▶ [Available data]:
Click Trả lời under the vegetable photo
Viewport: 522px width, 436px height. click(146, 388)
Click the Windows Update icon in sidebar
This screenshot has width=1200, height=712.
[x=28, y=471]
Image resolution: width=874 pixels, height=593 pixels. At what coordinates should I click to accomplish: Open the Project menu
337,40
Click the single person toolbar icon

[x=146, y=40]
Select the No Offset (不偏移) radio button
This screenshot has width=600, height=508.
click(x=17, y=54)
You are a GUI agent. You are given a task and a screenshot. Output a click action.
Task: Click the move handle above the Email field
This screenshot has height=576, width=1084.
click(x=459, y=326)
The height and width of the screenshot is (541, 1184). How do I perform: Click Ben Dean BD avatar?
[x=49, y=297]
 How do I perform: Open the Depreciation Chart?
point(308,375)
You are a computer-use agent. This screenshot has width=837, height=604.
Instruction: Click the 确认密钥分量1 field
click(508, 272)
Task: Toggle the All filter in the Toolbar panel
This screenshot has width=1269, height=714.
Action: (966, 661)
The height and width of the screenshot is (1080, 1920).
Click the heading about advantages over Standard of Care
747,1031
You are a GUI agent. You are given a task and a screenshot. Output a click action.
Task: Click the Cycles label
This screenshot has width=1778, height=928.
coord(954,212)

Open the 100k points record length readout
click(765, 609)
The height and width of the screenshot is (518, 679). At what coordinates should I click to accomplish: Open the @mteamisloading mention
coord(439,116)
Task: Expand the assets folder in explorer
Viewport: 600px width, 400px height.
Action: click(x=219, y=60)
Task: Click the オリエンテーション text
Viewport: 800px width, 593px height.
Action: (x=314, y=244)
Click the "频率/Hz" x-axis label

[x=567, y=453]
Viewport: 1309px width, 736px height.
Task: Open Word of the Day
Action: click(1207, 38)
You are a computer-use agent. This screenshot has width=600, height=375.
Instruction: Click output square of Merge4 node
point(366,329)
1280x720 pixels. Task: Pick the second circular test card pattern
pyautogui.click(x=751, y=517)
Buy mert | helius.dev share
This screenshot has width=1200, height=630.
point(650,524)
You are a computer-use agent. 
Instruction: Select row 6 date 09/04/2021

▶ [Action item]:
Would you repeat, exactly and with nothing added, every line from the line containing "Select the No Offset (不偏移) radio button" through the last line of the records above?

▶ [Output for this task]:
Select the No Offset (不偏移) radio button
This screenshot has width=600, height=508.
click(x=17, y=54)
You are a GUI agent. You are given a task and a screenshot. Output a click action.
Task: Click the move handle above the Email field
This screenshot has height=576, width=1084.
click(x=459, y=326)
The height and width of the screenshot is (541, 1184). How do I perform: Click Ben Dean BD avatar?
[x=49, y=297]
 How do I perform: Open the Depreciation Chart?
point(308,375)
You are a computer-use agent. This screenshot has width=837, height=604.
Instruction: Click the 确认密钥分量1 field
click(508, 272)
Task: Toggle the All filter in the Toolbar panel
This screenshot has width=1269, height=714.
Action: (966, 661)
The height and width of the screenshot is (1080, 1920).
Click the heading about advantages over Standard of Care
747,1031
You are a GUI agent. You are given a task and a screenshot. Output a click action.
Task: Click the Cycles label
This screenshot has width=1778, height=928.
coord(954,212)

Open the 100k points record length readout
click(765, 609)
The height and width of the screenshot is (518, 679). At what coordinates should I click to accomplish: Open the @mteamisloading mention
coord(439,116)
Task: Expand the assets folder in explorer
Viewport: 600px width, 400px height.
Action: click(x=219, y=60)
Task: Click the オリエンテーション text
Viewport: 800px width, 593px height.
Action: (x=314, y=244)
Click the "频率/Hz" x-axis label

[x=567, y=453]
Viewport: 1309px width, 736px height.
Task: Open Word of the Day
Action: click(1207, 38)
You are a computer-use agent. This screenshot has width=600, height=375.
Instruction: Click output square of Merge4 node
point(366,329)
1280x720 pixels. Task: Pick the second circular test card pattern
pyautogui.click(x=751, y=517)
Buy mert | helius.dev share
This screenshot has width=1200, height=630.
point(650,524)
You are a computer-use agent. 
Instruction: Select row 6 date 09/04/2021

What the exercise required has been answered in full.